TEXT SHOWN |

The gig economy is complicated and it’s about to get a lot more complicated.
Gig workers are helped by the enormous coronavirus relief bill that’s expected to be signed into law soon, but like all things gig economy, the law is likely to raise more questions than it answers. Self-employed people qualify for expanded unemployment insurance, and for loans designed to help small businesses hurt by this crisis. But how much help will gig workers really get?
Why? We begin with the hardest question of all. What’s a gig worker? While the Uber economy has been touted as a solution to the fast-moving digital economy for years, the American government has precious little insight into gig work. How confusing is this problem? When people try to estimate the size of the gig economy, the range is laughable — from a modest 10% of the workforce, with no real increase since 2005 — to more than one-third of the workforce, thanks to car-sharing apps and the like.
Much of the disconnect results from the definition. Are all freelancers gig workers? Are all sole proprietors or solopreneurs gig workers? What about part-time gig workers who supplement their income with a few nights of Lyft work?

DATA FOR REVIEW |
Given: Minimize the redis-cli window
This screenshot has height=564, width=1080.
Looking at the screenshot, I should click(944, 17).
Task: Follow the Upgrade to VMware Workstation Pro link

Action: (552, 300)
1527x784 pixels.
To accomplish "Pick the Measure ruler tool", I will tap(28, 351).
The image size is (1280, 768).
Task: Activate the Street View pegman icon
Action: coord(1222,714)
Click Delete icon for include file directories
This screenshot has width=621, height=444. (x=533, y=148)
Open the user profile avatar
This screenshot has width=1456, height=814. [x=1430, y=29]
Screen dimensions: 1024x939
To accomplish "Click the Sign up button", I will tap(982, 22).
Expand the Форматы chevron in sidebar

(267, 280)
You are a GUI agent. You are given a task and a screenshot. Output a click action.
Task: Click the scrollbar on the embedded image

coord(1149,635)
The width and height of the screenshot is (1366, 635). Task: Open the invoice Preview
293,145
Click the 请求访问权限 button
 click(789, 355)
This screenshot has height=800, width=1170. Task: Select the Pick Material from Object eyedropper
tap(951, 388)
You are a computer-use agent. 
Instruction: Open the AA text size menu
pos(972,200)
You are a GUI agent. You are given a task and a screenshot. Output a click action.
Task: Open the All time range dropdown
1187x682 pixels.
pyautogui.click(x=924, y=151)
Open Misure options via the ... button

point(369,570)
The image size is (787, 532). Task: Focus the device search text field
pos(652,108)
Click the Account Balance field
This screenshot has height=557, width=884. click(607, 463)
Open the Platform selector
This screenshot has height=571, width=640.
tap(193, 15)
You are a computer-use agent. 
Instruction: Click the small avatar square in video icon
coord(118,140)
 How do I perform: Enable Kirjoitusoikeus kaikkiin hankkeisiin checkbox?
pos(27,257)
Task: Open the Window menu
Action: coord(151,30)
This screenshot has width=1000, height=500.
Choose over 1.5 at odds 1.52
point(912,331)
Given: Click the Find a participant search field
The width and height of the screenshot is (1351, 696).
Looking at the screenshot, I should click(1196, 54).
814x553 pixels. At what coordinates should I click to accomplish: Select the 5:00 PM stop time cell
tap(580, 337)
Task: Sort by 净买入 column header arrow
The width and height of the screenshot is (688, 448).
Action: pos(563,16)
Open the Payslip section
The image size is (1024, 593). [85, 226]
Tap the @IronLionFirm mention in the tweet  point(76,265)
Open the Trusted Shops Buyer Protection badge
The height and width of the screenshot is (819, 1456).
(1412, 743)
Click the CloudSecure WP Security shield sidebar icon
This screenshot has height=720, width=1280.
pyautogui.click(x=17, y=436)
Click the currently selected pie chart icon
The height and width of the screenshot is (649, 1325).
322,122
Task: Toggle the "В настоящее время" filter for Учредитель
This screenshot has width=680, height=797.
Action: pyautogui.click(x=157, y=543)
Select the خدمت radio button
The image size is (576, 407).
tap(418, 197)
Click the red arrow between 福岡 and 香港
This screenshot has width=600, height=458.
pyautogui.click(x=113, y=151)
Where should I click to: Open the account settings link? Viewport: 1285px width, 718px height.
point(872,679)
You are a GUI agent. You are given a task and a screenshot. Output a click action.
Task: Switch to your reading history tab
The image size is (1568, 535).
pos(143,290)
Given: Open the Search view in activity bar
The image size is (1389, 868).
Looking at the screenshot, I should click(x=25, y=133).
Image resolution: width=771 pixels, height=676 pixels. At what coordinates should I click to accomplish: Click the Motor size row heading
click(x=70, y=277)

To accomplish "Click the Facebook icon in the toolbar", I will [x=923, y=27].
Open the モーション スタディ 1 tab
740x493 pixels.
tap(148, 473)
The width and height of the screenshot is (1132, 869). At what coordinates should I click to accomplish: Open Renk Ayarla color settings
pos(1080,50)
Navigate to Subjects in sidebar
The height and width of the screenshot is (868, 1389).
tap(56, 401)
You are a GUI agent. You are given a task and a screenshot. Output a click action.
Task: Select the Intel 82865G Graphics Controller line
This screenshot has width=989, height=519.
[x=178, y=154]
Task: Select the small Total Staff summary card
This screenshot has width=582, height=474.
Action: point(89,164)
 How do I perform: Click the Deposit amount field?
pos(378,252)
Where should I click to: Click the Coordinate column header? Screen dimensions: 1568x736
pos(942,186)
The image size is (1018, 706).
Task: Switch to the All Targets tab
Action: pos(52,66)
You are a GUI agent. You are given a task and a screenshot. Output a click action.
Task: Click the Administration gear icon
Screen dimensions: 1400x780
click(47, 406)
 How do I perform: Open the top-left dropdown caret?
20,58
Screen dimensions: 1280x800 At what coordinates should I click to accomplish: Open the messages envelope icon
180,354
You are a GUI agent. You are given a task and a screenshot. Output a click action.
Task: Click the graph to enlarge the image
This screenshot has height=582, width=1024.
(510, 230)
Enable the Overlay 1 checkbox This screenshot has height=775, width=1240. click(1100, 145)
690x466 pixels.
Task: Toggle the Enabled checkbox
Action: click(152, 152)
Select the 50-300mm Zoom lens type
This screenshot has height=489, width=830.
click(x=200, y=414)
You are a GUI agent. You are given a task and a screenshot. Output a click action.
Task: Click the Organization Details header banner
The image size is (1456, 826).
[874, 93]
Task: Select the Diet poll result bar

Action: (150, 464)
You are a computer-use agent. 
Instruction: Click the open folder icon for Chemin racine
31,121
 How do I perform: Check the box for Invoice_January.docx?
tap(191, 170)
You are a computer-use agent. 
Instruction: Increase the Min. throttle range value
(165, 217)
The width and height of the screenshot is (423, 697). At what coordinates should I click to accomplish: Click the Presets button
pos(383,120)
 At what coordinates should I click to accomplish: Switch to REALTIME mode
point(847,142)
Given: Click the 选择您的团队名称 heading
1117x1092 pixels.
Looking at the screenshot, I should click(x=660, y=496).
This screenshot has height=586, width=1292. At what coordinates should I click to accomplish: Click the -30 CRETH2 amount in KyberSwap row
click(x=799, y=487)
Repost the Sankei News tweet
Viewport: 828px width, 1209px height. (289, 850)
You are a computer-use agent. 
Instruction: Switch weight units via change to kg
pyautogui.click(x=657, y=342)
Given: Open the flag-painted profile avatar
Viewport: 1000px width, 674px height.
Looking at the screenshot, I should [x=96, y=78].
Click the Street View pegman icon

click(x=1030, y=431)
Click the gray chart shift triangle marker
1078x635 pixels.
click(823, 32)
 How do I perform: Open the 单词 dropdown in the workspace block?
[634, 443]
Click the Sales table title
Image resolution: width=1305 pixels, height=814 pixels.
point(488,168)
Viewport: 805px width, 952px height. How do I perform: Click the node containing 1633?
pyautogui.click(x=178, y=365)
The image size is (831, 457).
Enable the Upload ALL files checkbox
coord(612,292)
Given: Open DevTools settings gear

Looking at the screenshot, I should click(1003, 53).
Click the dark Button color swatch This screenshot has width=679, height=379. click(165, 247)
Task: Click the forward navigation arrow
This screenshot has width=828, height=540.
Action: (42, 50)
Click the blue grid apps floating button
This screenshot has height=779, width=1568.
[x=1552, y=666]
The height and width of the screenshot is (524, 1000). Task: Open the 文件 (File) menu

WHAT YOU WILL DO |
Answer these questions about the gig economy text, one per line.
1. Under the coronavirus relief bill, what two kinds of help do self-employed people qualify for?
2. What are the lowest and highest estimates of the gig economy's share of the workforce?
3. What does the text say much of the disconnect results from?

EXERCISE ANSWER |
1. Expanded unemployment insurance and loans designed to help small businesses hurt by the crisis.
2. The lowest is 10% of the workforce, with no real increase since 2005. The highest is more than one-third of the workforce.
3. The definition.